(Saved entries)
- - -

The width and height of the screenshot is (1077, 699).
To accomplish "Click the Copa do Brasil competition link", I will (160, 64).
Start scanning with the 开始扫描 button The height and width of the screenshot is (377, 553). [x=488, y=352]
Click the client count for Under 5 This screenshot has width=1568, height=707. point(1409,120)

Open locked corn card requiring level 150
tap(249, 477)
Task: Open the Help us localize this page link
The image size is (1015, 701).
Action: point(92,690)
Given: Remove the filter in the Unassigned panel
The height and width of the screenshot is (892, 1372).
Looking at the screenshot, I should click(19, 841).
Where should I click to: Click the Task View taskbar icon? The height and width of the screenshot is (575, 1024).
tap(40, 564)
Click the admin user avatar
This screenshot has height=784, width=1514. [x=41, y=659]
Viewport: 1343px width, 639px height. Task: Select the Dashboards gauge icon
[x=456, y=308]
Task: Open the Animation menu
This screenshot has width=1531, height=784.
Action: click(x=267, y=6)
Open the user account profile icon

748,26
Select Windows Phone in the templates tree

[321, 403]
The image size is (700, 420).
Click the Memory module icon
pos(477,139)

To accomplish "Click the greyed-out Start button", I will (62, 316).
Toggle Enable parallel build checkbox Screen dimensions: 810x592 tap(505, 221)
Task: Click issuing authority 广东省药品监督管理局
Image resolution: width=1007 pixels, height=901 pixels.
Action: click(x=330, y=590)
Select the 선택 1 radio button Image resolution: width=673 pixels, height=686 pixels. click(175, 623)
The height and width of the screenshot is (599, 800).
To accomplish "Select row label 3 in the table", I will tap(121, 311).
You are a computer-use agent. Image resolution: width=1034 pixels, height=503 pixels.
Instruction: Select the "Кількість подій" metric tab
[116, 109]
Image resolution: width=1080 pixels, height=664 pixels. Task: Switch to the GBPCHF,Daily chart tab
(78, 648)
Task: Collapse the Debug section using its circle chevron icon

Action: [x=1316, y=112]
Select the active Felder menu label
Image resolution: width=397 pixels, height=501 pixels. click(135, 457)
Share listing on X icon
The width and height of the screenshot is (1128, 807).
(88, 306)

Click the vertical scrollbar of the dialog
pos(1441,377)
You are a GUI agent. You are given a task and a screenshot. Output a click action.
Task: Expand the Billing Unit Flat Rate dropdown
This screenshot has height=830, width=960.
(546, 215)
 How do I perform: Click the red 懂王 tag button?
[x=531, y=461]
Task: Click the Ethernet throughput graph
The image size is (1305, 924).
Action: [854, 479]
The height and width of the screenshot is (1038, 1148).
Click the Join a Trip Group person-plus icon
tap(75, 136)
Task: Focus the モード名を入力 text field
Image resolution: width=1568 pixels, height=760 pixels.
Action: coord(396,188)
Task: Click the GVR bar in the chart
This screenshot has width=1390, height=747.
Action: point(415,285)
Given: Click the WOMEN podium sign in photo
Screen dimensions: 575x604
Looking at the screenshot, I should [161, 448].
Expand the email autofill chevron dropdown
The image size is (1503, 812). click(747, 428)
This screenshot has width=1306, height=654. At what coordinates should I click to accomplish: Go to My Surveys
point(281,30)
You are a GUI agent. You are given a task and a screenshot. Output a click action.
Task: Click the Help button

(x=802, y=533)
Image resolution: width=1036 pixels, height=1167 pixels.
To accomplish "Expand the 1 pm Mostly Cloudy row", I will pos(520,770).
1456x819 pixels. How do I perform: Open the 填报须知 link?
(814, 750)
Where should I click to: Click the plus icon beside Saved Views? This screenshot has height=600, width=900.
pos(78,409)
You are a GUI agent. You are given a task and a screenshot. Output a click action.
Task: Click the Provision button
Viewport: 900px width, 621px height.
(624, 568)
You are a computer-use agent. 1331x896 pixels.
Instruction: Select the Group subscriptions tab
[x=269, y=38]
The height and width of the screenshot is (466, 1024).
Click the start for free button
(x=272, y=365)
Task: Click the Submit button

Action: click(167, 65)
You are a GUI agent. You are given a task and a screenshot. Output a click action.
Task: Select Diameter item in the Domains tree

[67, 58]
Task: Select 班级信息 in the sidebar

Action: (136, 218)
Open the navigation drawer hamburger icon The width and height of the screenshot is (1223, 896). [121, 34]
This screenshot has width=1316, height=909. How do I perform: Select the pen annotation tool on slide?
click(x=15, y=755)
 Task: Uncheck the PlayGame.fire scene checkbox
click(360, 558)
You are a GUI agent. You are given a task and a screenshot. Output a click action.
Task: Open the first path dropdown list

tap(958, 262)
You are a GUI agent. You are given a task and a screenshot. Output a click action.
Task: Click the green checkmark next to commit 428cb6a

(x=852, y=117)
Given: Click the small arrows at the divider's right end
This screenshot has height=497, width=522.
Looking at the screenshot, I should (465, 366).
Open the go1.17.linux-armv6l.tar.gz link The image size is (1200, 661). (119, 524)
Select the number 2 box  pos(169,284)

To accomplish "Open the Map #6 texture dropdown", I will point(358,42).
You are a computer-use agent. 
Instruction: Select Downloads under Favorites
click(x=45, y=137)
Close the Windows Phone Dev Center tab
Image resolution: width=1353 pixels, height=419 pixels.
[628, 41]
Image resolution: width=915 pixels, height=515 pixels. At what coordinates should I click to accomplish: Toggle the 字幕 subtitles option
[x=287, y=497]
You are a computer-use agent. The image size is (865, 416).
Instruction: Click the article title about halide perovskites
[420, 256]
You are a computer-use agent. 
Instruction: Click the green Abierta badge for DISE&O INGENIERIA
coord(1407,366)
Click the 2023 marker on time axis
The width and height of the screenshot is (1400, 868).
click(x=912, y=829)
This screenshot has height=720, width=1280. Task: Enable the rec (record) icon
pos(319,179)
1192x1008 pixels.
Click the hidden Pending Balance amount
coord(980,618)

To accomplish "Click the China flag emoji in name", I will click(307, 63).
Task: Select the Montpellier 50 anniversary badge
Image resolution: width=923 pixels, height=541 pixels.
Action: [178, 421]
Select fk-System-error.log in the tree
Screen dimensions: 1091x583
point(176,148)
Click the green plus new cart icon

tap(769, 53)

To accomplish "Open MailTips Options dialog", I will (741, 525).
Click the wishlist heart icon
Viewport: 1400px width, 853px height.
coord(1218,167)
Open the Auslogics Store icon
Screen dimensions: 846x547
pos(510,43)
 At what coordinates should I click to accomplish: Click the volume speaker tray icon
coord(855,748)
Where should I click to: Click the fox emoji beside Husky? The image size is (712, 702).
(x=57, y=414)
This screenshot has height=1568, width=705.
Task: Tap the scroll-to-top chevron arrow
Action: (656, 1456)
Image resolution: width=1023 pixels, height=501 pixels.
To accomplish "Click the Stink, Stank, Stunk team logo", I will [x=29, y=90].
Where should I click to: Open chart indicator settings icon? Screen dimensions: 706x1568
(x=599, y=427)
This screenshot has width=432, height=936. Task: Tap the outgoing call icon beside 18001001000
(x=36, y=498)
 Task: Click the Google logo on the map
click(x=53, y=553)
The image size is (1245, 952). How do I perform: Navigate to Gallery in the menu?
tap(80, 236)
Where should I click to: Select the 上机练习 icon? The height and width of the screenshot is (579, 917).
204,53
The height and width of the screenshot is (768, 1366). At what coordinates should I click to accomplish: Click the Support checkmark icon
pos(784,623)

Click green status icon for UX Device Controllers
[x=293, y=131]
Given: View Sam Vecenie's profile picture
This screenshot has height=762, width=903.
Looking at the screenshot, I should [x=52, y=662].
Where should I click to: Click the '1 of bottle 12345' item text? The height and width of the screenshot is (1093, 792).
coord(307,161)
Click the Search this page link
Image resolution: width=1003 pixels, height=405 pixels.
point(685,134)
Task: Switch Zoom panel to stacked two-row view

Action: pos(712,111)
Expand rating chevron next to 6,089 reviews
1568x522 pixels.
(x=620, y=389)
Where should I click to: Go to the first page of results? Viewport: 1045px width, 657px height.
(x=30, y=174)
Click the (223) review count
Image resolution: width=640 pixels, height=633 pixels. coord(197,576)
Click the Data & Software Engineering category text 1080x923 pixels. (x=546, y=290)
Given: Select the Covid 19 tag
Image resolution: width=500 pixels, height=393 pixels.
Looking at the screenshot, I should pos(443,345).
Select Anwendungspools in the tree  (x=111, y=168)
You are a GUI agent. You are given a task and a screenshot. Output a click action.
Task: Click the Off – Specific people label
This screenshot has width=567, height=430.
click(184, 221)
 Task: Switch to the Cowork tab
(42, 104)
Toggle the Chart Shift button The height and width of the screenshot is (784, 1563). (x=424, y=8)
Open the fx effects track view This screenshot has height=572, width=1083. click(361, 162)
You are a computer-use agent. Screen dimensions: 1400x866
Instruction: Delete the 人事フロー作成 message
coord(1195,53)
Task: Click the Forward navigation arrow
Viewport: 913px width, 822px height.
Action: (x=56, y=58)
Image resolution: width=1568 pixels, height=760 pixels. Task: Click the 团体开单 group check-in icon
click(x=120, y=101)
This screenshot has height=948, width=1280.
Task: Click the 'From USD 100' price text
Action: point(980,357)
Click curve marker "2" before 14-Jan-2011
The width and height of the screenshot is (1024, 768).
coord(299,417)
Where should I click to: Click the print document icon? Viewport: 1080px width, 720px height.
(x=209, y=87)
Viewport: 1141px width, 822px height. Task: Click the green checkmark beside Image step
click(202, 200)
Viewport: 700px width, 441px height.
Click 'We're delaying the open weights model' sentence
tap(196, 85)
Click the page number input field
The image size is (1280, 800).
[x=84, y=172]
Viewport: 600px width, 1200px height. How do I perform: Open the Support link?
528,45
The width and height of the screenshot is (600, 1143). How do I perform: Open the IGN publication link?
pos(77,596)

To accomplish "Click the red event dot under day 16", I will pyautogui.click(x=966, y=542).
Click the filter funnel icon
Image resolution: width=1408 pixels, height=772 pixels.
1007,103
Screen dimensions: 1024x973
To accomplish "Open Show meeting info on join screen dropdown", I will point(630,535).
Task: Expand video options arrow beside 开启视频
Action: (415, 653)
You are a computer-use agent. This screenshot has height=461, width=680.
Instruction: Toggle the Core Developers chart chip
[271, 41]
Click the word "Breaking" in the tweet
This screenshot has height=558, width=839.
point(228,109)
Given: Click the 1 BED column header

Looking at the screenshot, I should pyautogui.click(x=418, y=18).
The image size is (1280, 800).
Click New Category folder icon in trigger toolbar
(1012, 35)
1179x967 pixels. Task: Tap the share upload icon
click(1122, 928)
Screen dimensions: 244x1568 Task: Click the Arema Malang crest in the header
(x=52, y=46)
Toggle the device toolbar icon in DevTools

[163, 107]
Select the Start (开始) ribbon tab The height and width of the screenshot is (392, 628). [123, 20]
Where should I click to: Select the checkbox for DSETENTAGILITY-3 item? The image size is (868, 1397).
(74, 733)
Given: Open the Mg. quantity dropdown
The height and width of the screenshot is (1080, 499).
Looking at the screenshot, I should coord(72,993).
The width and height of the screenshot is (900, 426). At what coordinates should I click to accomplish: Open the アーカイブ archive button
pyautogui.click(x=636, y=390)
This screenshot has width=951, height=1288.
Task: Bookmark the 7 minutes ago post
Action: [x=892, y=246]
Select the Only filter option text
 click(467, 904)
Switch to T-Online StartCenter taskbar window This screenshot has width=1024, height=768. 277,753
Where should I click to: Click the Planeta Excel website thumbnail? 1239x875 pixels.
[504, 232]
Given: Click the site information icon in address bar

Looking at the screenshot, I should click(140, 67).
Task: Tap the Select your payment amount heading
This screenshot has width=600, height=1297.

- - -

PROBLEM STATEMENT:
Looking through the records, copy out every line in which the word "marker" is found.

ANSWER TO THIS EXERCISE:
Click the 2023 marker on time axis
Click curve marker "2" before 14-Jan-2011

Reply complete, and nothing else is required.